#### TO DO:
Quote the entries that follow exactly, leaving none out.

#### EXTRACTED INFORMATION:
-.-.-

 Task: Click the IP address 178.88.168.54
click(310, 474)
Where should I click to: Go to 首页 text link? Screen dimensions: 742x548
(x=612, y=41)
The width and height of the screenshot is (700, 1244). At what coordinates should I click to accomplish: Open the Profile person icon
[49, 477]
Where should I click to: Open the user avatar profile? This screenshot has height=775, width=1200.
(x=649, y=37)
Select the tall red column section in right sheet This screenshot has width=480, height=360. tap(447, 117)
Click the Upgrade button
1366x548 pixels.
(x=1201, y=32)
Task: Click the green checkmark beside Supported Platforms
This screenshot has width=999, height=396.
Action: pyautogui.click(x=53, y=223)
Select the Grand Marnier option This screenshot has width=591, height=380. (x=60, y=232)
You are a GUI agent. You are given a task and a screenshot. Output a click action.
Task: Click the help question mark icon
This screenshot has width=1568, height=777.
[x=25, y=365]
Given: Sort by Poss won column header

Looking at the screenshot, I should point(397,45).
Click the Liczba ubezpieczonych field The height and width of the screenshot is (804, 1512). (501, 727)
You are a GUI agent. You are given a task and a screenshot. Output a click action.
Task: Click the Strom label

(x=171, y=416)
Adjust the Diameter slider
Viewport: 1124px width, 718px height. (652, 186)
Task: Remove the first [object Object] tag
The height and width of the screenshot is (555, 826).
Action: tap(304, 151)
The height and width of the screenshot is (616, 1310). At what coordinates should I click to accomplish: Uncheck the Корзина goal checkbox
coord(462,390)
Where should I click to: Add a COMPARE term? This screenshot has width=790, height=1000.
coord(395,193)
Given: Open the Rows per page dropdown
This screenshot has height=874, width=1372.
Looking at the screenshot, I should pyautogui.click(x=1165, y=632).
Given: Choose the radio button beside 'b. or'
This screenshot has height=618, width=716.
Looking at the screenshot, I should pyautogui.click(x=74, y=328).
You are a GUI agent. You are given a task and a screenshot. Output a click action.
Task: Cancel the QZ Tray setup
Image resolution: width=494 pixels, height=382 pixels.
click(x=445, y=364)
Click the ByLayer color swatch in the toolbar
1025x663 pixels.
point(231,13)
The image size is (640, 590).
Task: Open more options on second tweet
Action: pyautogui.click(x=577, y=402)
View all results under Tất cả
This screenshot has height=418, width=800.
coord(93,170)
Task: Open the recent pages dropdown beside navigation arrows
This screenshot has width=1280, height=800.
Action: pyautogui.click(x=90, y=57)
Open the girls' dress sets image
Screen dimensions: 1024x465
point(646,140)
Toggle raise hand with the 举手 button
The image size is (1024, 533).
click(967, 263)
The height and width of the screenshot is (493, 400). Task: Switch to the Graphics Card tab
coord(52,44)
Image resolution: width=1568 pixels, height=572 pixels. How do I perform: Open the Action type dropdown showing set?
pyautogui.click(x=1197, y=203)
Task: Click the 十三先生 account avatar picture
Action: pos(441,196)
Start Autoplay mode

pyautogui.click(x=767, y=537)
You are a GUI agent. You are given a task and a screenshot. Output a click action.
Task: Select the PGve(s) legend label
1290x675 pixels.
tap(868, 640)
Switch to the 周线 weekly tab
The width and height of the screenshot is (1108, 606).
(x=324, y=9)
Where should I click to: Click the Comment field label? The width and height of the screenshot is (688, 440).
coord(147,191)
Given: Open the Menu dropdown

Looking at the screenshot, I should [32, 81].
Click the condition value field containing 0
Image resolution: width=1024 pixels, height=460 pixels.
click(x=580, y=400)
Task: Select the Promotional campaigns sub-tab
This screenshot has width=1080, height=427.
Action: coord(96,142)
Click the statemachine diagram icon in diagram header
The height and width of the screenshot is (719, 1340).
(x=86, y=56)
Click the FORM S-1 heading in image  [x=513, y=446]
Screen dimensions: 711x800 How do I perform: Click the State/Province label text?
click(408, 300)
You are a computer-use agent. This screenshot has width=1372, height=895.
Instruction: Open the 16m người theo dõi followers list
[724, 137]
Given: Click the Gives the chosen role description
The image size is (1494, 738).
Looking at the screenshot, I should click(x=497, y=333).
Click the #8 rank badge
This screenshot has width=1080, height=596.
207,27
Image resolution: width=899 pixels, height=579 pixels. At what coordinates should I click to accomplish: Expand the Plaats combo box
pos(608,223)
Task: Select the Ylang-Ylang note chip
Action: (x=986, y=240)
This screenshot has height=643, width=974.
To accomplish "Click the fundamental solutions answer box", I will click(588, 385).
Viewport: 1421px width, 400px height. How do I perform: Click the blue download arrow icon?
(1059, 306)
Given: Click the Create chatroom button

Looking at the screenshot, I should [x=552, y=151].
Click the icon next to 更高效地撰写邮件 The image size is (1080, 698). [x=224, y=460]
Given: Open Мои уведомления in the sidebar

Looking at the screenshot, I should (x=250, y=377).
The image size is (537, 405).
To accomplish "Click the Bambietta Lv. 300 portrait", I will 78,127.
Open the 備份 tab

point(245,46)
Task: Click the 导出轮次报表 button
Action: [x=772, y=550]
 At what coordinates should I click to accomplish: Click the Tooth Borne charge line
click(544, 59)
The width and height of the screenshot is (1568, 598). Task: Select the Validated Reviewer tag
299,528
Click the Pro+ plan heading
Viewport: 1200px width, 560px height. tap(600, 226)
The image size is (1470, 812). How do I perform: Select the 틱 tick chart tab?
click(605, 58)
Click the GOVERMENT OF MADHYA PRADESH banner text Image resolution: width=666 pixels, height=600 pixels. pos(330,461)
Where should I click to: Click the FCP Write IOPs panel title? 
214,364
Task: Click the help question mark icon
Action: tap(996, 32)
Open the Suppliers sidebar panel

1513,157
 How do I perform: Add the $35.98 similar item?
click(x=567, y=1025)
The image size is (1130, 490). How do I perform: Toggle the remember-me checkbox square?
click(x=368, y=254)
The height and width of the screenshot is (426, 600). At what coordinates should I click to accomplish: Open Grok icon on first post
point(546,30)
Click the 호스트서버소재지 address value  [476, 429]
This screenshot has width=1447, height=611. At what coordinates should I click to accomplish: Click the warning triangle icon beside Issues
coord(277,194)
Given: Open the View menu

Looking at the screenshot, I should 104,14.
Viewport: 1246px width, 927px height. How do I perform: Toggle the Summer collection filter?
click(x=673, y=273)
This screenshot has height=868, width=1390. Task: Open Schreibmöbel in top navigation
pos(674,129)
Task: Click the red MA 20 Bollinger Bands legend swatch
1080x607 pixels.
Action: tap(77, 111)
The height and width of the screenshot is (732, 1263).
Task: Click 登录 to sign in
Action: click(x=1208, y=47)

-.-.-

#### REPLY TO THE TASK:
 Task: Click the IP address 178.88.168.54
click(310, 474)
Where should I click to: Go to 首页 text link? Screen dimensions: 742x548
(x=612, y=41)
The width and height of the screenshot is (700, 1244). At what coordinates should I click to accomplish: Open the Profile person icon
[49, 477]
Where should I click to: Open the user avatar profile? This screenshot has height=775, width=1200.
(x=649, y=37)
Select the tall red column section in right sheet This screenshot has width=480, height=360. tap(447, 117)
Click the Upgrade button
1366x548 pixels.
(x=1201, y=32)
Task: Click the green checkmark beside Supported Platforms
This screenshot has width=999, height=396.
Action: pyautogui.click(x=53, y=223)
Select the Grand Marnier option This screenshot has width=591, height=380. (x=60, y=232)
You are a GUI agent. You are given a task and a screenshot. Output a click action.
Task: Click the help question mark icon
This screenshot has width=1568, height=777.
[x=25, y=365]
Given: Sort by Poss won column header

Looking at the screenshot, I should point(397,45).
Click the Liczba ubezpieczonych field The height and width of the screenshot is (804, 1512). (501, 727)
You are a GUI agent. You are given a task and a screenshot. Output a click action.
Task: Click the Strom label

(x=171, y=416)
Adjust the Diameter slider
Viewport: 1124px width, 718px height. (652, 186)
Task: Remove the first [object Object] tag
The height and width of the screenshot is (555, 826).
Action: tap(304, 151)
The height and width of the screenshot is (616, 1310). At what coordinates should I click to accomplish: Uncheck the Корзина goal checkbox
coord(462,390)
Where should I click to: Add a COMPARE term? This screenshot has width=790, height=1000.
coord(395,193)
Given: Open the Rows per page dropdown
This screenshot has height=874, width=1372.
Looking at the screenshot, I should pyautogui.click(x=1165, y=632).
Given: Choose the radio button beside 'b. or'
This screenshot has height=618, width=716.
Looking at the screenshot, I should pyautogui.click(x=74, y=328).
You are a GUI agent. You are given a task and a screenshot. Output a click action.
Task: Cancel the QZ Tray setup
Image resolution: width=494 pixels, height=382 pixels.
click(x=445, y=364)
Click the ByLayer color swatch in the toolbar
1025x663 pixels.
point(231,13)
The image size is (640, 590).
Task: Open more options on second tweet
Action: pyautogui.click(x=577, y=402)
View all results under Tất cả
This screenshot has height=418, width=800.
coord(93,170)
Task: Open the recent pages dropdown beside navigation arrows
This screenshot has width=1280, height=800.
Action: pyautogui.click(x=90, y=57)
Open the girls' dress sets image
Screen dimensions: 1024x465
point(646,140)
Toggle raise hand with the 举手 button
The image size is (1024, 533).
click(967, 263)
The height and width of the screenshot is (493, 400). Task: Switch to the Graphics Card tab
coord(52,44)
Image resolution: width=1568 pixels, height=572 pixels. How do I perform: Open the Action type dropdown showing set?
pyautogui.click(x=1197, y=203)
Task: Click the 十三先生 account avatar picture
Action: pos(441,196)
Start Autoplay mode

pyautogui.click(x=767, y=537)
You are a GUI agent. You are given a task and a screenshot. Output a click action.
Task: Select the PGve(s) legend label
1290x675 pixels.
tap(868, 640)
Switch to the 周线 weekly tab
The width and height of the screenshot is (1108, 606).
(x=324, y=9)
Where should I click to: Click the Comment field label? The width and height of the screenshot is (688, 440).
coord(147,191)
Given: Open the Menu dropdown

Looking at the screenshot, I should [32, 81].
Click the condition value field containing 0
Image resolution: width=1024 pixels, height=460 pixels.
click(x=580, y=400)
Task: Select the Promotional campaigns sub-tab
This screenshot has width=1080, height=427.
Action: coord(96,142)
Click the statemachine diagram icon in diagram header
The height and width of the screenshot is (719, 1340).
(x=86, y=56)
Click the FORM S-1 heading in image  [x=513, y=446]
Screen dimensions: 711x800 How do I perform: Click the State/Province label text?
click(408, 300)
You are a computer-use agent. This screenshot has width=1372, height=895.
Instruction: Open the 16m người theo dõi followers list
[724, 137]
Given: Click the Gives the chosen role description
The image size is (1494, 738).
Looking at the screenshot, I should click(x=497, y=333).
Click the #8 rank badge
This screenshot has width=1080, height=596.
207,27
Image resolution: width=899 pixels, height=579 pixels. At what coordinates should I click to accomplish: Expand the Plaats combo box
pos(608,223)
Task: Select the Ylang-Ylang note chip
Action: (x=986, y=240)
This screenshot has height=643, width=974.
To accomplish "Click the fundamental solutions answer box", I will click(588, 385).
Viewport: 1421px width, 400px height. How do I perform: Click the blue download arrow icon?
(1059, 306)
Given: Click the Create chatroom button

Looking at the screenshot, I should [x=552, y=151].
Click the icon next to 更高效地撰写邮件 The image size is (1080, 698). [x=224, y=460]
Given: Open Мои уведомления in the sidebar

Looking at the screenshot, I should (x=250, y=377).
The image size is (537, 405).
To accomplish "Click the Bambietta Lv. 300 portrait", I will 78,127.
Open the 備份 tab

point(245,46)
Task: Click the 导出轮次报表 button
Action: [x=772, y=550]
 At what coordinates should I click to accomplish: Click the Tooth Borne charge line
click(544, 59)
The width and height of the screenshot is (1568, 598). Task: Select the Validated Reviewer tag
299,528
Click the Pro+ plan heading
Viewport: 1200px width, 560px height. tap(600, 226)
The image size is (1470, 812). How do I perform: Select the 틱 tick chart tab?
click(605, 58)
Click the GOVERMENT OF MADHYA PRADESH banner text Image resolution: width=666 pixels, height=600 pixels. pos(330,461)
Where should I click to: Click the FCP Write IOPs panel title? 
214,364
Task: Click the help question mark icon
Action: tap(996, 32)
Open the Suppliers sidebar panel

1513,157
 How do I perform: Add the $35.98 similar item?
click(x=567, y=1025)
The image size is (1130, 490). How do I perform: Toggle the remember-me checkbox square?
click(x=368, y=254)
The height and width of the screenshot is (426, 600). At what coordinates should I click to accomplish: Open Grok icon on first post
point(546,30)
Click the 호스트서버소재지 address value  [476, 429]
This screenshot has width=1447, height=611. At what coordinates should I click to accomplish: Click the warning triangle icon beside Issues
coord(277,194)
Given: Open the View menu

Looking at the screenshot, I should 104,14.
Viewport: 1246px width, 927px height. How do I perform: Toggle the Summer collection filter?
click(x=673, y=273)
This screenshot has height=868, width=1390. Task: Open Schreibmöbel in top navigation
pos(674,129)
Task: Click the red MA 20 Bollinger Bands legend swatch
1080x607 pixels.
Action: tap(77, 111)
The height and width of the screenshot is (732, 1263).
Task: Click 登录 to sign in
Action: click(x=1208, y=47)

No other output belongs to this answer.